Dialogforum Bau sieht Handlungsbedarf für die Politik

Konsens bei der ersten Jahrestagung für Baurecht und Baustandards

Weitgehende Einigkeit herrschte unter den Teilnehmerinnen und Teilnehmern der ersten Jahrestagung für Baurecht und Baustandards: Bauen in Österreich braucht einen einfacheren und zugleich rechtssicheren Rahmen.

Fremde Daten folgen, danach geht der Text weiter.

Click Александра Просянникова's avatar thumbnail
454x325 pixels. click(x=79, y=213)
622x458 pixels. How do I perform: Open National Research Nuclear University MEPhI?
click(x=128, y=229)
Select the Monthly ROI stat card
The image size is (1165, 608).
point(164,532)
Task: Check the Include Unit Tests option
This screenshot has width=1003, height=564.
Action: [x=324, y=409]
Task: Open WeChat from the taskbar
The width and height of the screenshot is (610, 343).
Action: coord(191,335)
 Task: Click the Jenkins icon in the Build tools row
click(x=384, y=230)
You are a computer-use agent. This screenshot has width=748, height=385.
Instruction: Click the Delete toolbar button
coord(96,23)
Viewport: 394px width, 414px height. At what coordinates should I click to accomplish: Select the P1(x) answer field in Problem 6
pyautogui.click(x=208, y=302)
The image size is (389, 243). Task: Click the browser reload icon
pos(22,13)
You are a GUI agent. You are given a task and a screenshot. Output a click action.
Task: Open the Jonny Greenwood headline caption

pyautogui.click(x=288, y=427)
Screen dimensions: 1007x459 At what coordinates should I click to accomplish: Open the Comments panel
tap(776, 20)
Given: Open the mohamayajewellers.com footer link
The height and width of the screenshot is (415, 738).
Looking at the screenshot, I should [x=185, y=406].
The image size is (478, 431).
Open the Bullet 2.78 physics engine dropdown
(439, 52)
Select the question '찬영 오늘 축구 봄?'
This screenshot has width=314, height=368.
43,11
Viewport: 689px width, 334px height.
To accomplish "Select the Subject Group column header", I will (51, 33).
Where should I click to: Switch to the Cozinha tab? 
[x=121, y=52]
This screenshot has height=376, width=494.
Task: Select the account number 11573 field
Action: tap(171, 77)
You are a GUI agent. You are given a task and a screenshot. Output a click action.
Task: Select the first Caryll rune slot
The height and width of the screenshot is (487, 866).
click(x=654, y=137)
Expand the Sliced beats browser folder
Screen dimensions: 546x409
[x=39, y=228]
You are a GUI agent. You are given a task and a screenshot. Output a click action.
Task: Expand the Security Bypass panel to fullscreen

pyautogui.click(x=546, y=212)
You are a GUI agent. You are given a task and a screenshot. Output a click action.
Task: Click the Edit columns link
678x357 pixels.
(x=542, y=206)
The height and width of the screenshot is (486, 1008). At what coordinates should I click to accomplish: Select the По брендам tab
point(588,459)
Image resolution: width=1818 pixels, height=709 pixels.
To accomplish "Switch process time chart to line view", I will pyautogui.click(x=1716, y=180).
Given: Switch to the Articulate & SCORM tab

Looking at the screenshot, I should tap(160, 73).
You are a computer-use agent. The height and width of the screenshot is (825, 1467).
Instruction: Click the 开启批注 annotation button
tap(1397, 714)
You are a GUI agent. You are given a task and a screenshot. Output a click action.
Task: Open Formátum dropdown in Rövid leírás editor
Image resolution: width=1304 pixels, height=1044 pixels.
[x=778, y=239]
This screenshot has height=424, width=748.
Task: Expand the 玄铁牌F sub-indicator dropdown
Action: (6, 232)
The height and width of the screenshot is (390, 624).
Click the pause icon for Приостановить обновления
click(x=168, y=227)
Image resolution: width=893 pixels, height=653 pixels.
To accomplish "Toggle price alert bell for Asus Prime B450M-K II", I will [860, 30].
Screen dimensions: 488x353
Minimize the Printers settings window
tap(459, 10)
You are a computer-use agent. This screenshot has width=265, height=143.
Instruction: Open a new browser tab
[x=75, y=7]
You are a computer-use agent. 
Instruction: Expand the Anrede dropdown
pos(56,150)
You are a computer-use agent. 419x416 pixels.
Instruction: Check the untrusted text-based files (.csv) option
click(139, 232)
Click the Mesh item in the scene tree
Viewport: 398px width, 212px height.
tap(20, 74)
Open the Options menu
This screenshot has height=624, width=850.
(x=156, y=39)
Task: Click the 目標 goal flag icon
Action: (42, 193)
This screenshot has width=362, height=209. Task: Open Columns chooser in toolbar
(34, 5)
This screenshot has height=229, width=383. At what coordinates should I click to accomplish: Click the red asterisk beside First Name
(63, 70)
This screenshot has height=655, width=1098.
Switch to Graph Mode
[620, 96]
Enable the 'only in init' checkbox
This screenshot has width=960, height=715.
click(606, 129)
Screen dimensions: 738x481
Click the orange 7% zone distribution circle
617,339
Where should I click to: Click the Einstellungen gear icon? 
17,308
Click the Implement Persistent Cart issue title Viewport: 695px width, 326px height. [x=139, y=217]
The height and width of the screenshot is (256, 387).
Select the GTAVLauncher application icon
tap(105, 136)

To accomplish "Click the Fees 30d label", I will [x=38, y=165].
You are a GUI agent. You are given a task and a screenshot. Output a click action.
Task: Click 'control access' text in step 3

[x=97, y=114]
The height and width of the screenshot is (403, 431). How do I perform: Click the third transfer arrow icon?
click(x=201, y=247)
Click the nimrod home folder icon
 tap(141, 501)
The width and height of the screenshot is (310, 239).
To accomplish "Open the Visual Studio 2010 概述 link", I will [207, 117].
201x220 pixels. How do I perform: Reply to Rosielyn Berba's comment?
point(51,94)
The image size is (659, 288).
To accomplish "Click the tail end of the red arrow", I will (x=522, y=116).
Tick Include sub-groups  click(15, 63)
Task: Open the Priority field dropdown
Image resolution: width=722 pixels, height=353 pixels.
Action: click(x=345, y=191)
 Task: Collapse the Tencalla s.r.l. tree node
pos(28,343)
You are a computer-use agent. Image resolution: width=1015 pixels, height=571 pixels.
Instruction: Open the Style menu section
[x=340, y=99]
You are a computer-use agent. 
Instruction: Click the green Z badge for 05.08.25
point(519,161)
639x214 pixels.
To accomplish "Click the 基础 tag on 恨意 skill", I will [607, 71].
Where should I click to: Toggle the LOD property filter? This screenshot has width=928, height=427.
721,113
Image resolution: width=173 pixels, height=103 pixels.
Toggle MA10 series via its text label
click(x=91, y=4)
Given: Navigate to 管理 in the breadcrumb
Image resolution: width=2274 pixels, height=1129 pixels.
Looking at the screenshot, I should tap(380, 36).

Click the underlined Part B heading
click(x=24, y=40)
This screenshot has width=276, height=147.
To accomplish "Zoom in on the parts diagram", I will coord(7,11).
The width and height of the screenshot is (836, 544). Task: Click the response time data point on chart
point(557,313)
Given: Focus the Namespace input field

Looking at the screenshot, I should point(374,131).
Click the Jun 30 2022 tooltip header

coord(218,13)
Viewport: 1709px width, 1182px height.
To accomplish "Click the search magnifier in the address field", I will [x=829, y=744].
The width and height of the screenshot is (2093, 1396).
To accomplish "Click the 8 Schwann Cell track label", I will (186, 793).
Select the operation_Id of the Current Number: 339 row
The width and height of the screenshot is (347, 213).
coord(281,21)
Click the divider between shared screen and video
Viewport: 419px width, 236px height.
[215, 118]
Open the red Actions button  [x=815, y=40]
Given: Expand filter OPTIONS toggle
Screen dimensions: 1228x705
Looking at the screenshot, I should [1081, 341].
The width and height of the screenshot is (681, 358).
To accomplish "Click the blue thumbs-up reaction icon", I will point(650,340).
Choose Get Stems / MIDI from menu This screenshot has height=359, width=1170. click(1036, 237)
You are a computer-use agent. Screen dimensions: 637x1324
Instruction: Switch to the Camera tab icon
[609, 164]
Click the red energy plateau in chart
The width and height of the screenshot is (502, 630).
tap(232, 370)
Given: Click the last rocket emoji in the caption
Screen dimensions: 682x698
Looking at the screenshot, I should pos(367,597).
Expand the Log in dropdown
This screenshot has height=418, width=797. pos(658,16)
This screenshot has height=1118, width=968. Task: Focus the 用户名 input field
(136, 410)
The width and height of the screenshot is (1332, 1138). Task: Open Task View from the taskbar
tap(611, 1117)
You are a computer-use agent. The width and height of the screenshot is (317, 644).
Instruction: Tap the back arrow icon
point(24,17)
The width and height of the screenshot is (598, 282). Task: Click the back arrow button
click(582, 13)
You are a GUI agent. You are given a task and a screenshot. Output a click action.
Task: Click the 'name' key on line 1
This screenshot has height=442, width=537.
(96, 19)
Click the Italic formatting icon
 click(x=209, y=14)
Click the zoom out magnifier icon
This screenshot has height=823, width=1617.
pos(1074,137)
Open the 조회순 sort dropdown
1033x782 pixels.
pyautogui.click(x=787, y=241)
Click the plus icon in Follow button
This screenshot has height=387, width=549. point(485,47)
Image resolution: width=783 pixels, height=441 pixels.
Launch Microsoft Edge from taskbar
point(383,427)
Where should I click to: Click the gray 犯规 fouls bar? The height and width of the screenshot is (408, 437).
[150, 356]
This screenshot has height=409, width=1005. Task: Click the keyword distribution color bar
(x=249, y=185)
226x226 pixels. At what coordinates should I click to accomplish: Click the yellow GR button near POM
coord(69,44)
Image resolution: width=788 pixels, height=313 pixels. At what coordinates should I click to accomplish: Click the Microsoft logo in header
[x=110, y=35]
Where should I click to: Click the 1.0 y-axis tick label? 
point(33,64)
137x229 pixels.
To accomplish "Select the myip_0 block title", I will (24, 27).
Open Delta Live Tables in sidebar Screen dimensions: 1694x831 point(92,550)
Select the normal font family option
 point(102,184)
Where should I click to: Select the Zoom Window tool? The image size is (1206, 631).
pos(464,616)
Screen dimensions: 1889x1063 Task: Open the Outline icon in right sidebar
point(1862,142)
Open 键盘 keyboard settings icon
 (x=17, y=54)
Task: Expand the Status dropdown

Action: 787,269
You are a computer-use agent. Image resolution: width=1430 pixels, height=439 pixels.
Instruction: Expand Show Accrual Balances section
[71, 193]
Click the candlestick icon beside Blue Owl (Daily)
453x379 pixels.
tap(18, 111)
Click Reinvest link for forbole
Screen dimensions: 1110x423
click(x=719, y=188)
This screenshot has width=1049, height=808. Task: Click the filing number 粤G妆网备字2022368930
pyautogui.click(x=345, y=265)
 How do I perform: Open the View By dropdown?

Rund 140 Personen - Bauherren, Architekten, Baumeister, Ziviltechniker, Wissenschafter, Juristen sowie Vertreter von Bund, Ländern und Gemeinden - waren am 28. November auf Einladung der Bundesinnung Bau der WKO und von Austrian Standards ins Austria Standards Meeting Center in Wien gekommen.

 

Die ausführliche Nachlese mit Zusammenfassungen der Vorträge können Sie hier herunterladen:
Tagungsband der Jahrestagung 2018 für Baurecht und Baustandards (PDF, 2740 kB)

Die Veranstaltung war einer der Höhepunkte im seit 2016 laufenden Prozess der gemeinsamen Initiative "Dialogforum Bau Österreich - gemeinsam für klare und einfache Bauregeln". Praktiker, Wissenschafter, Rechtsexperten und Interessensvertreter referierten aus unterschiedlichen Blickwinkeln Problemstellungen und Lösungsansätze.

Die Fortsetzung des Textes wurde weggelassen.